In order to make sure that none of the typical bugs that you would only notice in a Spark cluster have sneaked in, we also define an integration test, which tests exactly the same properties:
package com.danielwestheide.kontextfrei.wordcount
import com.danielwestheide.kontextfrei.scalatest.RDDSpec
import org.apache.spark.rdd.RDD
class WordCountIntegrationSpec extends BaseSpec[RDD]
with RDDSpec
with WordCountProperties[RDD]
This time, we mix in RDDSpec
because we pass parameterize BaseSpec
with the RDD
type constructor.
Design goals
It was an explicit design goal to stick to the existing Spark API as closely as possible, allowing people with existing Spark code bases to switch to kontextfrei as smoothly as possible, or even to migrate parts of their application without too much hassle, with the benefit of now being able to cover their business logic with missing tests without the usual pain.

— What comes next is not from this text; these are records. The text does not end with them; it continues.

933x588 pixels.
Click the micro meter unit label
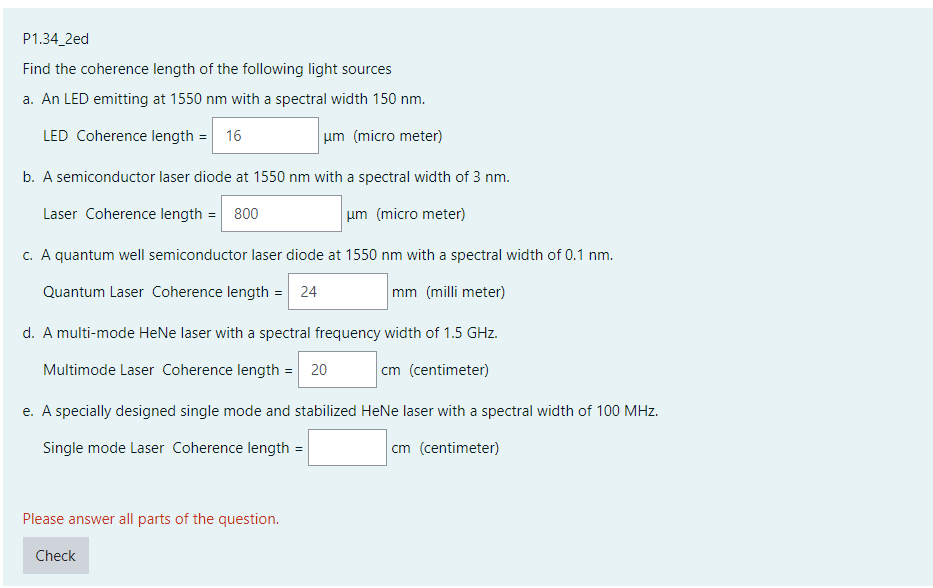click(x=382, y=135)
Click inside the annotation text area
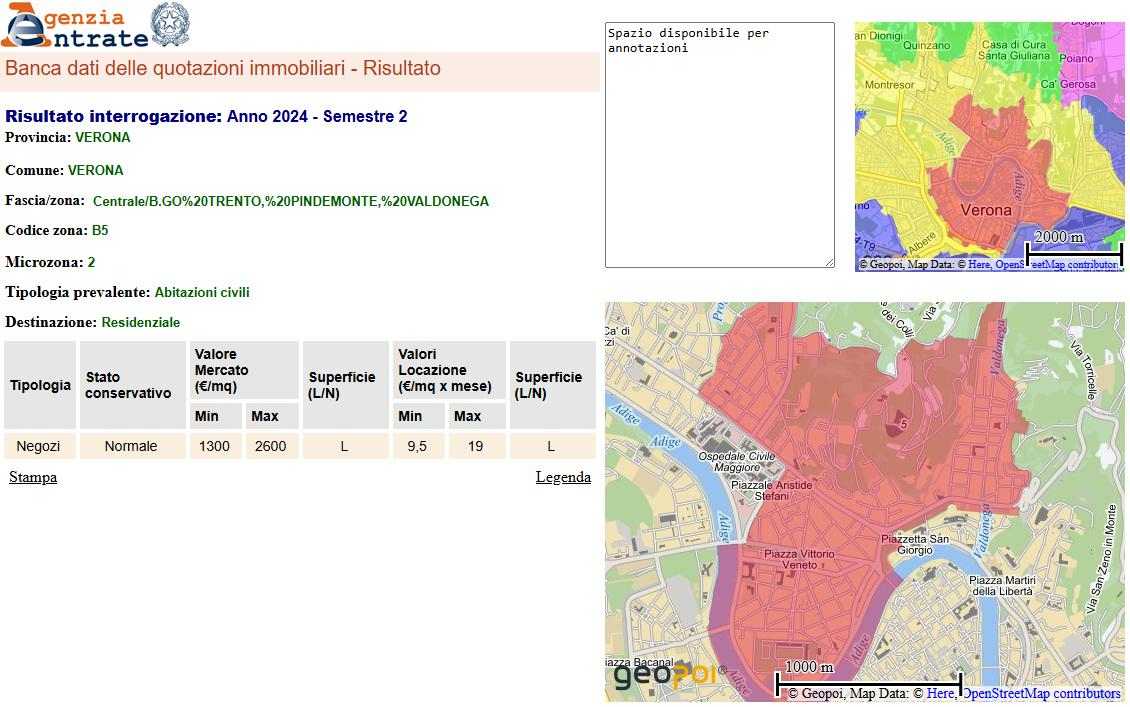 (719, 145)
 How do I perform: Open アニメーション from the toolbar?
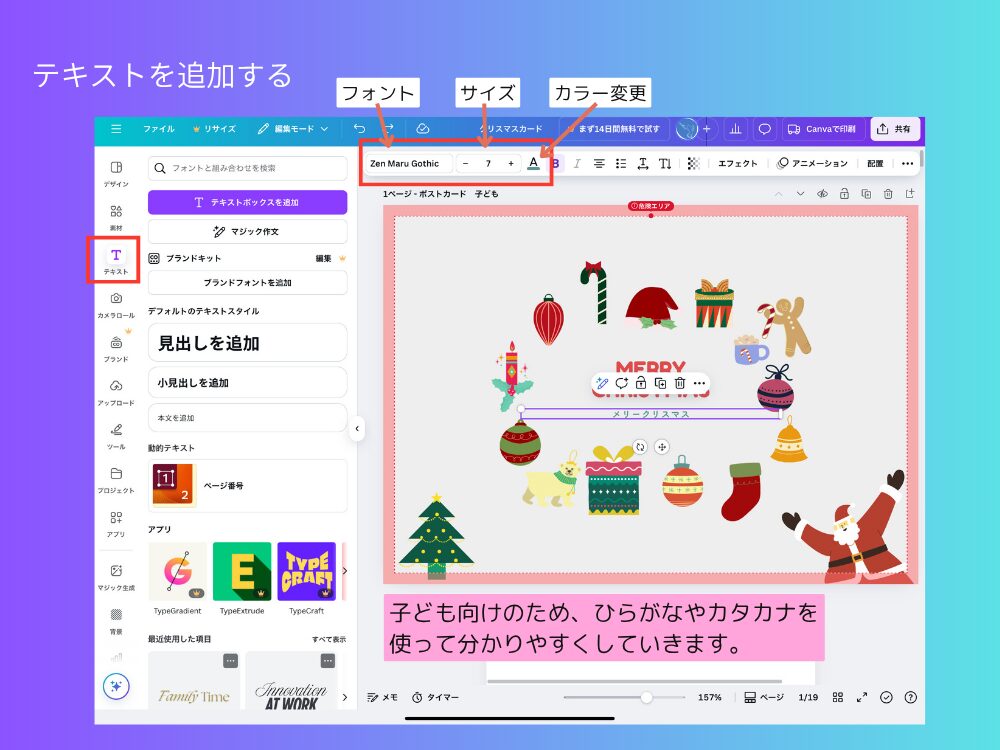click(818, 163)
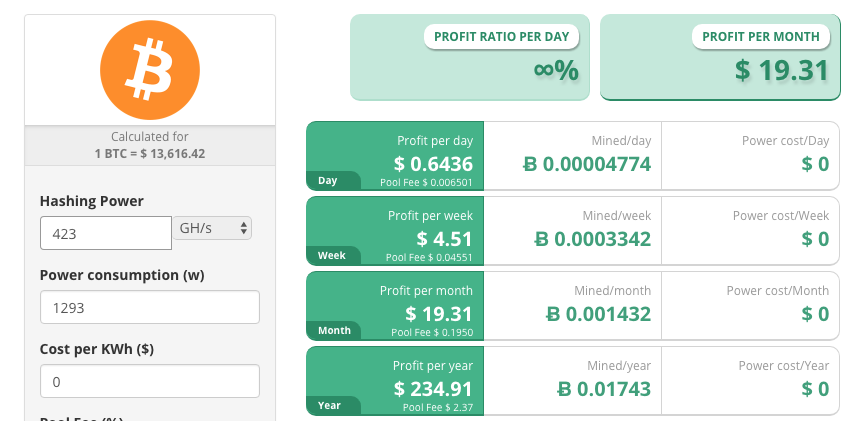863x421 pixels.
Task: Open the GH/s hashing unit dropdown
Action: [x=213, y=229]
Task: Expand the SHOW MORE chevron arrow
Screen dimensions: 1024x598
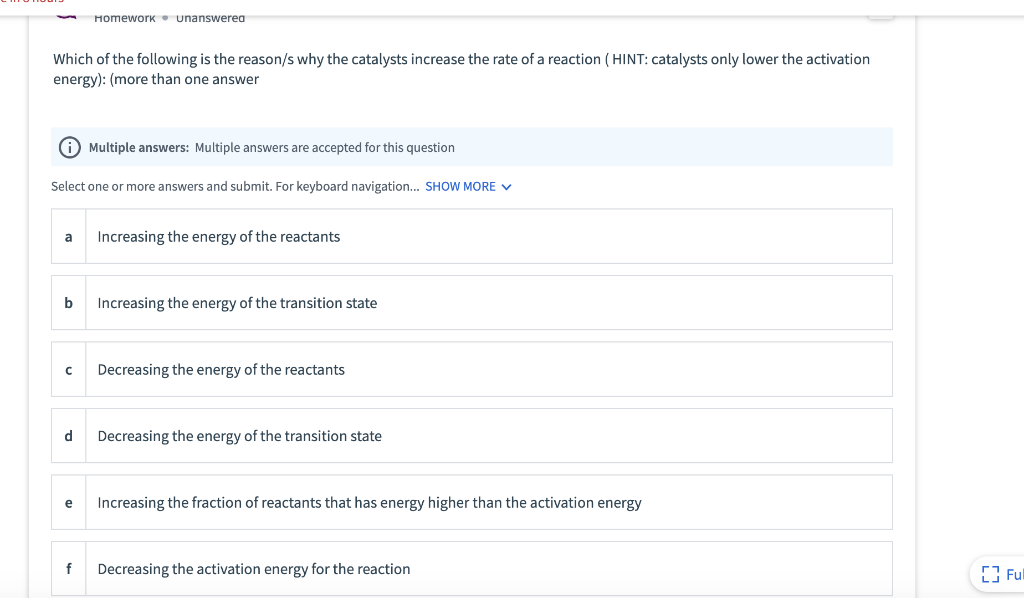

An alternative to this, of course, would have been to build this library based on the ever popular interpreter pattern. To be honest, I wish Spark itself was using this pattern – other libraries like Apache Crunch have shown successfully that this can help tremendously with enabling developers to write tests for the business logic of their applications. If Spark was built on those very principles, there wouldn't ne any reason for kontextfrei to exist at all.
Limitations
kontextfrei is still a young library, and while we have been using it in production in one project, I do not know of any other adopters. One if its limitations is that it doesn't yet support all operations defined on the RDD
type – but we are getting closer. In addition, I have yet to find a clever way to support broadcast variables and accumulators. And of course, who is using RDD
s anyway in 2017? While I do think that there is still room for RDD
-based Spark applications, I am aware that many people have long moved on to Dataset
s and to Spark Streaming. It would be nice to create a similar typeclass-based abstraction for datasets and for streaming applications, but I haven't had the time to look deeper into what would be necessary to implement either of those.
Summary
kontextfrei is a Scala library that aims to provide developers with a faster feedback loop when developing Apache Spark applications. To achieve that, it enables you to write the business logic of your Spark application, as well as your test code, against an abstraction over Spark’s RDD.
I would love to hear your thoughts on this approach. Do you think it's worth it defining the biggest typeclass ever and reimplementing the RDD
logic for Scala collections for test purposes? Please, if this looks interesting, do try it out. I am always interested in feedback and in contributions of all kind.